The white-headed phenotype is inherited in a dominant mode of inheritance.

Molecular Genetics

Häfliger et al. (2020): " A Brown Swiss cow showing a piebald pattern resembling colour-sidedness was referred for genetic evaluation. Both parents were normal solid-brown-coloured cattle. The cow was tested negative for the three known DNA variants in KIT, MITF and TWIST2 associated with different depigmentation phenotypes in Brown Swiss cattle. Whole-genome sequencing of the cow was performed and a heterozygous variant affecting the coding sequence of the bovine KIT gene was identified on chromosome 6. The variant is a 40 bp deletion in exon 9, NM_001166484.1:c.1390_1429del, and leads to a frameshift that is predicted to produce a novel 50 amino acid-long C-terminus replacing almost 50% of the wt KIT protein, including the functionally important intracellular tyrosine kinase domain (NP_001159956.1:p.(Asn464AlafsTer50))."
Milia et al. (2024) conducted a pangenome analysis: "Alleles of a segmental duplication upstream of KIT are associated with the characteristic white heads of Simmental and Hereford cattle. ... [T]hree Simmental assemblies contain three copies of a 14.3 kb sequence, which form the bubble. The ARS-UCD1.2 reference genome contains two copies of this segment but misses 1.8 kb and 800 bp of sequence from each copy respectively relative to the full 14.3 kb sequence observed in the Simmental assemblies. The assemblies of the color-headed cattle appear to have only part (~5.5 kb) of one copy of the 14.3 kb sequence, corresponding to a deletion of 20.6 kb relative to the ARS-UCD1.2 reference genome." 

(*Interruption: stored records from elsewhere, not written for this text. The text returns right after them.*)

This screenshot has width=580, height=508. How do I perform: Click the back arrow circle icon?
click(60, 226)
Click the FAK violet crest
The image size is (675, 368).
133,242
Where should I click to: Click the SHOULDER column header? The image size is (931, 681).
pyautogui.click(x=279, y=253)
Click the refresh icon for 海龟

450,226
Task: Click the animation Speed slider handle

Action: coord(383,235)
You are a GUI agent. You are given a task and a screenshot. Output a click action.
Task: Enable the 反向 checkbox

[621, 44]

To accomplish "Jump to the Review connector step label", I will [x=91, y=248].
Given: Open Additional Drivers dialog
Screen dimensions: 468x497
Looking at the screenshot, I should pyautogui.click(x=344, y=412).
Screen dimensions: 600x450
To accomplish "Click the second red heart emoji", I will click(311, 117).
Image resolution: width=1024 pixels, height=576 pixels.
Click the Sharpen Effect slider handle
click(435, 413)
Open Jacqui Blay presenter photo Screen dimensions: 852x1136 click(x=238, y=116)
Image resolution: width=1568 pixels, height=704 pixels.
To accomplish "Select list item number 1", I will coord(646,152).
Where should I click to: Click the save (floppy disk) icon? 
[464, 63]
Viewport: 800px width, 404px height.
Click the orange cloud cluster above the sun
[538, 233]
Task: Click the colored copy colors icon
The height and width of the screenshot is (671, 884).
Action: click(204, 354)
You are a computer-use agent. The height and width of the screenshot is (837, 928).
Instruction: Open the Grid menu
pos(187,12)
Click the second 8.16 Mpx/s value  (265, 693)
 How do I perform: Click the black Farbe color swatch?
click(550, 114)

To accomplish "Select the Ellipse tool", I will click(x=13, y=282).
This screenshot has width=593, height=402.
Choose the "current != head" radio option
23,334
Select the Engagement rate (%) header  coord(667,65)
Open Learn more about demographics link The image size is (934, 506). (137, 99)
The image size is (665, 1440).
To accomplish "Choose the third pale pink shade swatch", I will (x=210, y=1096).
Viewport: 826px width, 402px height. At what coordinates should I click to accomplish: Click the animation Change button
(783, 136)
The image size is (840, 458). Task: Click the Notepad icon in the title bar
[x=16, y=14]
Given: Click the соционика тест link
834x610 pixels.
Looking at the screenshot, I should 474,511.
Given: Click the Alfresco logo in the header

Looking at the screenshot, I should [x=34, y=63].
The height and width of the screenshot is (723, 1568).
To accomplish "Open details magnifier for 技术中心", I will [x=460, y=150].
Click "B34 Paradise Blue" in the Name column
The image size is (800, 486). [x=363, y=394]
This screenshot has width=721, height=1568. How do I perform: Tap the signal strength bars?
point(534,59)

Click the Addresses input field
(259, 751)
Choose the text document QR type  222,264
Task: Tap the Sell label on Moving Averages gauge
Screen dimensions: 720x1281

Jivanji et al. (2025) investigated white-spotted coat colour in cattle. The authors "report two variants modulating these effects, comprising intronic and long-distance–acting regulatory variants of the MITF [omia.variant:1850, see OMIA:000214-9913 for details] and KIT [omia.variant:1849] genes. [The authors] confirm causality through “Holsteinized” mouse models edited for these alleles and show that these variants are likely responsible for spotting traits in other bovine breeds." Animals with ancestrial / solid colour phenotype have an insertion of either 6948-bp (long) or ~6000-bp (intermediate) approximately 114-kbp upstream of KIT exon 1 (NM_001166484.1) compared to the Hereford ARS-UCD1.2 reference genome. "[S]potted breeds appeared to be fixed, or near fixed, for the deletion allele (frequencies ranging from 0.97 to 1). The reverse was true in the most nonspotted breeds, although the deletion did segregate in Jerseys, Red Angus, Gelbvieh, and Bos indicus cattle (frequencies ranging from 0.03 to 0.33 ... ). The intermediate-length allele was observed only in characteristically nonspotted breeds (Limousin, Jersey, Red Angus, Angus, and Gelbvieh) and was the minor allele in all cases (frequencies ranging from 0.08 to 0.25)."